When it comes to I18n support in Ruby on Rails there has a lot been going on in the last couple of weeks … and we expect it to become even more vibrant with the release of Rails 2.2 which is expected for the Rails Conf Europe in early September.

We’ve set up this website to keep track of all the news and provide a central resource for Internationalization in Ruby on Rails.

For starters here’s a short list of what happened in the last couple of weeks.

After we’ve been engaged in the Rails I18n Group since September last year we learned that in the RailsEnvy video RailsConf in 36 minutes Jeremy Kemper, when asked what upcoming features that didn’t make it into Rails 2.1 he’d forsee on edge in the “next couple of weeks”, says that “Internationalization will be solved”.

Of course this sentence raised some eyebrows on our side at first but when we asked Jeremy on #rails-contrib about the interview he explained that he actually had been cracking a joke. We could have easily known that because shortly after he also announced that “Rails will scale” as an upcoming feature. Ha! ;)

Nonetheless this interview sparked quite some additional motivation of finally getting our patch done because we felt affirmed in our goals and Jeremy even joined our Google Group in order to help us getting the patch done as soon as possible. Finally, on July 17th, Jeremy merged our work back into Rails. We published a blog article about the technical details and API as well as the history and motiviation of our work.

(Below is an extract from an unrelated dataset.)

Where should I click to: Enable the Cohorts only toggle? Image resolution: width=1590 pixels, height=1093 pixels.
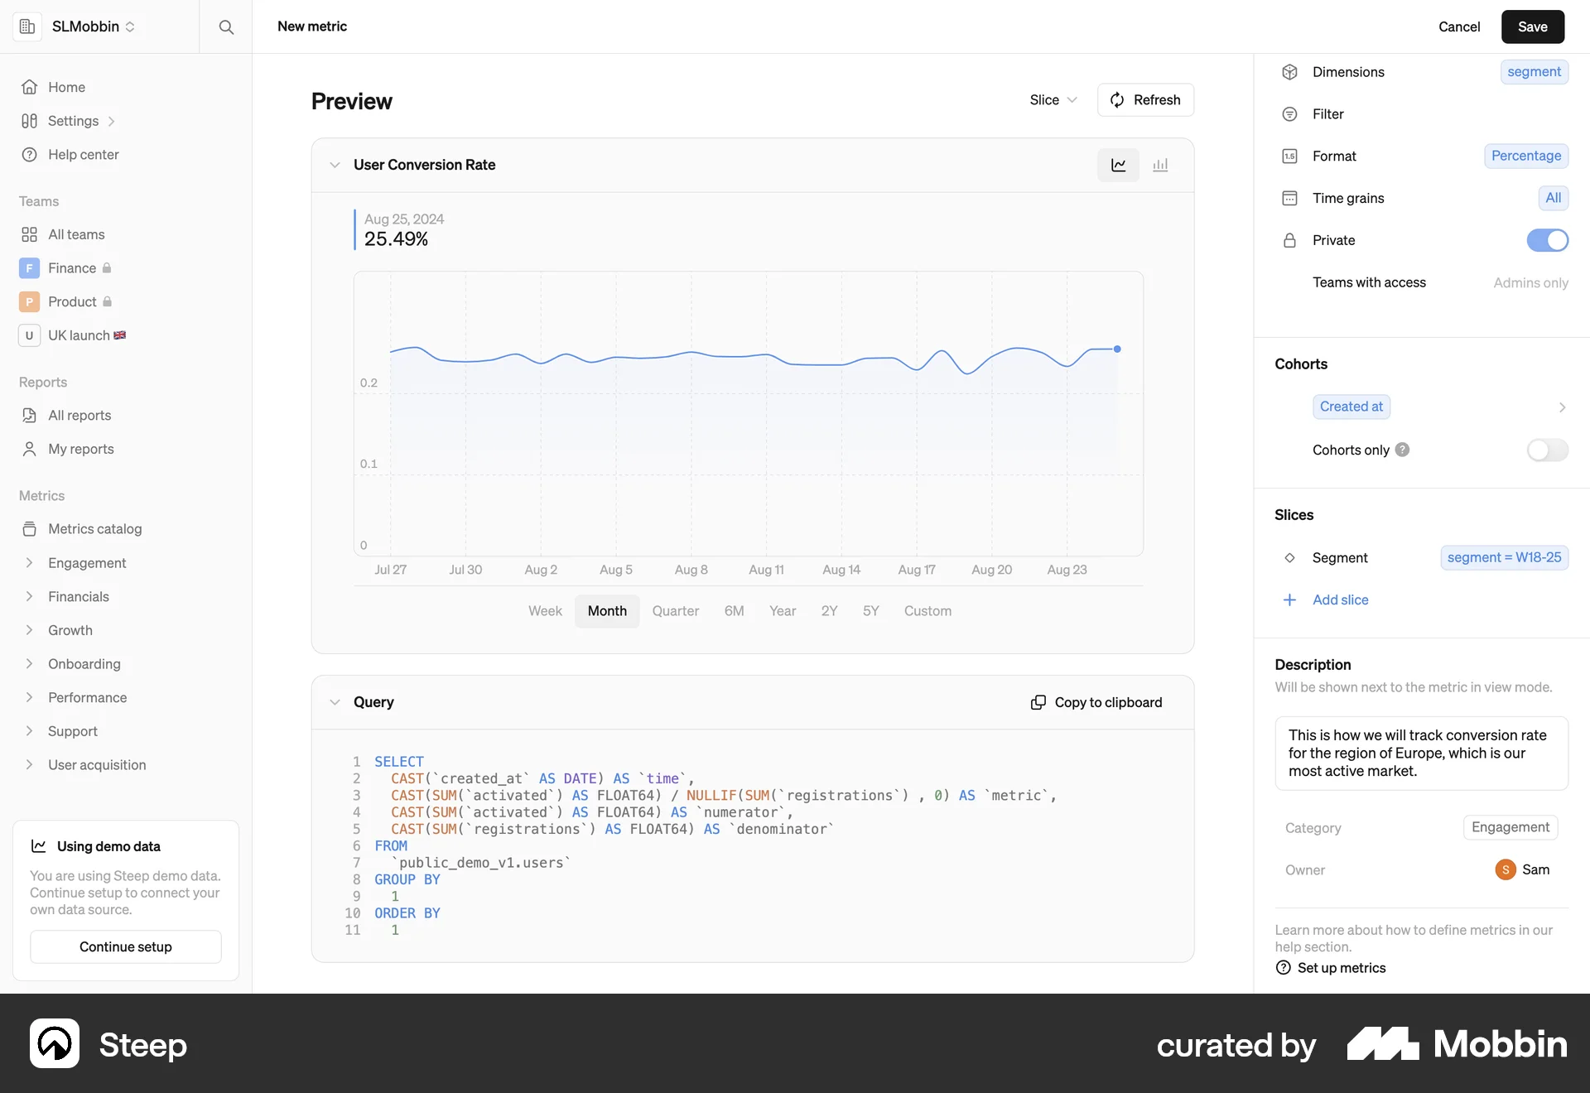point(1547,450)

Of course this merge raised quite some attention. Our work got mentioned on such hightraffic blogs like Riding Rails, Ryan’s Scraps, Rails Inside and the RailsEnvy Podcast. The member count of our Google Group consequently exploded and people started playing with the API.

Trevor Turk was the first to provide a walkthrough for how to do Simple Localization in Rails 2.2 and Iain Hecker published a plugin for storing translations in YAML files shortly after as well as a plugin for parsing the HTTP Accept Language header.

We also learned with great pleasure about the attention that these changes raised amongst Rails developers in Japan which is particulary awesome because Rails I18n development so far was quite segmented in the US/European and the Asian world.